__Task item__:
Every entry below should be printed again exactly as it reads.

Stored data
☆ ☆ ☆ ☆
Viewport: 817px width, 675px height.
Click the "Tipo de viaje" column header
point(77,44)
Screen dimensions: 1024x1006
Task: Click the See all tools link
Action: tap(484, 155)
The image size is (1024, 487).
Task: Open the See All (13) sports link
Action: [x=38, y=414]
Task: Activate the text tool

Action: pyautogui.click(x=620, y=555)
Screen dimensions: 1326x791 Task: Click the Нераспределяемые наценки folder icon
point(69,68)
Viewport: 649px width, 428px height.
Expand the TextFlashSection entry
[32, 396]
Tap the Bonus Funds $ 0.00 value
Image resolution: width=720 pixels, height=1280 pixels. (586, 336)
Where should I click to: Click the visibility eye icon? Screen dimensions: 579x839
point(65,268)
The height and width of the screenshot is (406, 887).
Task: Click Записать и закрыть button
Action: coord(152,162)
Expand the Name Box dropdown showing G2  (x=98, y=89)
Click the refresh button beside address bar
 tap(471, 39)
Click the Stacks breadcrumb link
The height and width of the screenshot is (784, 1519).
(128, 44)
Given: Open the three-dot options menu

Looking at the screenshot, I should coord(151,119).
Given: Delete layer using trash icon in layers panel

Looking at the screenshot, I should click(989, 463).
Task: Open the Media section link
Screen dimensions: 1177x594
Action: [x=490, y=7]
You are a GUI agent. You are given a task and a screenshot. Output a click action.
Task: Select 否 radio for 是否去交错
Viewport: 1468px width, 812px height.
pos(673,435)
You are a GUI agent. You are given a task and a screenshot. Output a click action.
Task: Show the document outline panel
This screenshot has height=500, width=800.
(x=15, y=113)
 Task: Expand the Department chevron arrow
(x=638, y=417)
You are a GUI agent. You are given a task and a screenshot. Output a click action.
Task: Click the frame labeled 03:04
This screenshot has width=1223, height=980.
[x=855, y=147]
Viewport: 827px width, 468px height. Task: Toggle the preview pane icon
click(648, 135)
☆ ☆ ☆ ☆
__Task response__:
Viewport: 817px width, 675px height.
Click the "Tipo de viaje" column header
point(77,44)
Screen dimensions: 1024x1006
Task: Click the See all tools link
Action: tap(484, 155)
The image size is (1024, 487).
Task: Open the See All (13) sports link
Action: [x=38, y=414]
Task: Activate the text tool

Action: pyautogui.click(x=620, y=555)
Screen dimensions: 1326x791 Task: Click the Нераспределяемые наценки folder icon
point(69,68)
Viewport: 649px width, 428px height.
Expand the TextFlashSection entry
[32, 396]
Tap the Bonus Funds $ 0.00 value
Image resolution: width=720 pixels, height=1280 pixels. (586, 336)
Where should I click to: Click the visibility eye icon? Screen dimensions: 579x839
point(65,268)
The height and width of the screenshot is (406, 887).
Task: Click Записать и закрыть button
Action: coord(152,162)
Expand the Name Box dropdown showing G2  (x=98, y=89)
Click the refresh button beside address bar
 tap(471, 39)
Click the Stacks breadcrumb link
The height and width of the screenshot is (784, 1519).
(128, 44)
Given: Open the three-dot options menu

Looking at the screenshot, I should coord(151,119).
Given: Delete layer using trash icon in layers panel

Looking at the screenshot, I should click(989, 463).
Task: Open the Media section link
Screen dimensions: 1177x594
Action: [x=490, y=7]
You are a GUI agent. You are given a task and a screenshot. Output a click action.
Task: Select 否 radio for 是否去交错
Viewport: 1468px width, 812px height.
pos(673,435)
You are a GUI agent. You are given a task and a screenshot. Output a click action.
Task: Show the document outline panel
This screenshot has height=500, width=800.
(x=15, y=113)
 Task: Expand the Department chevron arrow
(x=638, y=417)
You are a GUI agent. You are given a task and a screenshot. Output a click action.
Task: Click the frame labeled 03:04
This screenshot has width=1223, height=980.
[x=855, y=147]
Viewport: 827px width, 468px height. Task: Toggle the preview pane icon
click(648, 135)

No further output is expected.